Source: Daniel Moran, Critical Essay on The Critic, in Drama for Students, The Gale Group, 2002.
What Do I Read Next?
- Shakespeare’s A Midsummer Night’s Dream (1600) features a band of actors who rehearse their tragedy, The Most Lamentable Comedy and Most Cruel Death of Pyramus and Thisby, with hilarious results. Act 5 of A Midsummer Night’s Dream features the play’s performance.
- Like The Critic, Michael Frayn’s farce Noises Off (1982) consists of rehearsals for a play where nothing happens as it should. Like A Midsummer Night’s Dream, Noises Offends with the audience watching the play they just saw being rehearsed.
- The Rivals (1775), Sheridan’s first play, is a comedy concerning the thwarted (but eventually reconciled) love between Captain Absolute and Lydia Languish. The play is famous for the character of Mrs. Malaprop, Lydia’s aunt who makes a number of “malapropisms,” humorous linguistic errors (“As headstrong as an allegory on the banks of the Nile”).

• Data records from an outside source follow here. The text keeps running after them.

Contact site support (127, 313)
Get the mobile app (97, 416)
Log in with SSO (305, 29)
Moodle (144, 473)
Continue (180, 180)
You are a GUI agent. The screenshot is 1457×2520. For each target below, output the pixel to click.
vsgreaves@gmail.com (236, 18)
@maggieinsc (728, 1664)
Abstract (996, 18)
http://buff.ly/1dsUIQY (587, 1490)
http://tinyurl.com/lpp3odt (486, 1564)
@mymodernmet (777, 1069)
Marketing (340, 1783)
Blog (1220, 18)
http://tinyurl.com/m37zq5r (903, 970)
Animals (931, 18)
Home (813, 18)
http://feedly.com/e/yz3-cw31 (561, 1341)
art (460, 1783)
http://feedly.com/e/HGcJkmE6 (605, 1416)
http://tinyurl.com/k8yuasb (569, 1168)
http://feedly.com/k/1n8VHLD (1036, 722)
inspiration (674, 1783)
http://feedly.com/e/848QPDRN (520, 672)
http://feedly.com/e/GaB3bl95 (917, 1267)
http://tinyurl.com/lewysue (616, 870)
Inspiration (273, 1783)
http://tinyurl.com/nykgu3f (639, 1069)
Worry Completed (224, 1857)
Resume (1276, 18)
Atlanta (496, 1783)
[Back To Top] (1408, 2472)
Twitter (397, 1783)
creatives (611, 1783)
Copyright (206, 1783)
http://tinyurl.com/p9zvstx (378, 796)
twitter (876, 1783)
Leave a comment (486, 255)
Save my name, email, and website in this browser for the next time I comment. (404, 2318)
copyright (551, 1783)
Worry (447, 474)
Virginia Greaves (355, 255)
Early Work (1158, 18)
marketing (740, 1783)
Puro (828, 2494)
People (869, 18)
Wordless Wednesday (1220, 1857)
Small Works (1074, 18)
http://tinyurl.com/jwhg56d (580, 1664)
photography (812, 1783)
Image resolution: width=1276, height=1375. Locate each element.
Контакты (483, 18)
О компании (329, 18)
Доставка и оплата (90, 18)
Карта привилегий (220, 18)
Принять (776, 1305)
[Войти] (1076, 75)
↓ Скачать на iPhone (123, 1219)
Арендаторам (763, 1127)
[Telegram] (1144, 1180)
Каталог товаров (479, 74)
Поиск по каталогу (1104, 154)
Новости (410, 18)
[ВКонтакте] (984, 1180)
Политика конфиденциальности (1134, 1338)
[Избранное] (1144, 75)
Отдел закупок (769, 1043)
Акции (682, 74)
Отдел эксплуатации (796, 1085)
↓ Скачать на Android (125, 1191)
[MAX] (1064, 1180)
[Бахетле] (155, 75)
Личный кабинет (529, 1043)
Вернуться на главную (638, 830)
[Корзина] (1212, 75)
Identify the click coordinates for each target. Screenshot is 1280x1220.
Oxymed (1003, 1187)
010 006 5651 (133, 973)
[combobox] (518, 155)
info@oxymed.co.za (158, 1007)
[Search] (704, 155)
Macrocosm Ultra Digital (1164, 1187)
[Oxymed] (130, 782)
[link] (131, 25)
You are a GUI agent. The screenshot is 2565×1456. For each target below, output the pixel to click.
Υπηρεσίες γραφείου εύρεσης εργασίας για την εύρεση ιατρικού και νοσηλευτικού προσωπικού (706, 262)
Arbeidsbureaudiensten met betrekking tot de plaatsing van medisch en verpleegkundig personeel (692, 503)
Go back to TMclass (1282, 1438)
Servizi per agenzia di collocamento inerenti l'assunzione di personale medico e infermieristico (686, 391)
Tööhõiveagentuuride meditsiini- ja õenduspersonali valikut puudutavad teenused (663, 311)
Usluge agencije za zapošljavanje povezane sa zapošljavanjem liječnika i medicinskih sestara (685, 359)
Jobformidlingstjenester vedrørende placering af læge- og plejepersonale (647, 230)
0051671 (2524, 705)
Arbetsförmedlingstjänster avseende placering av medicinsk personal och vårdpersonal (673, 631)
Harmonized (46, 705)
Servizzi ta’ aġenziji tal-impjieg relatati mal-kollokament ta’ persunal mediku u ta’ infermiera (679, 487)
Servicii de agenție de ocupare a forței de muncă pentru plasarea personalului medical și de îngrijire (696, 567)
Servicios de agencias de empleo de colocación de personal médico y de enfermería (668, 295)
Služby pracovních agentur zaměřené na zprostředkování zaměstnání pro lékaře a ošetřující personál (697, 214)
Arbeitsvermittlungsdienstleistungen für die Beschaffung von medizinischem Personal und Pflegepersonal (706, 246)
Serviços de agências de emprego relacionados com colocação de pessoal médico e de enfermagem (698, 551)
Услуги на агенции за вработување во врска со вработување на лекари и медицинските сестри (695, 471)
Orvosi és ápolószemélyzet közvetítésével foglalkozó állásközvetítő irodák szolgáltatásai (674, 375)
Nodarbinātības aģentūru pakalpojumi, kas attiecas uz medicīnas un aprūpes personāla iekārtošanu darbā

- Sheridan’s The School for Scandal (1777), considered by many to be his masterpiece, follows the drawing room adventures of Lady Sneerwell and her group of gossips. Critics routinely praise the play as the perfect “comedy of manners.”
- The American playwright David Mamet’s A Life in the Theater (1977) concerns two actors — one young, one old — who discuss, in a series of vignettes, their work as actors and their struggles with their craft.
- The Renaissance team of Francis Beaumont and John Fetcher’s The Night of the Burning Pestle (1613), like Puff’s The Spanish Armada, features a number of dramatic conventions exploited for their comic potential.
- Henry Fielding’s The Tragedy of Tragedies (1731), like The Critic, offers a mock tragedy through which Fielding parodies and satirizes specific authors and writers of his age. The printed edition of the play contains extensive footnotes by Fielding that identify his allusions and satirical targets.
- John Gay’s The Beggar’s Opera (1728) broke a number of theatrical conventions, both in its subject matter and political overtones. It was one of the most popular plays of the eighteenth century and inspired Bertolt Brecht and Kurt Weill’s The Threepenny Opera in 1928.
- Tom Stoppard’s Rosencrantz and Guildenstern Are Dead (1967) offers its reader a glimpse of Shakespeare’s Hamlet through the eyes of two of its minor characters. Like Sheridan, Stoppard delights in exploring the nature of theater and its conventions.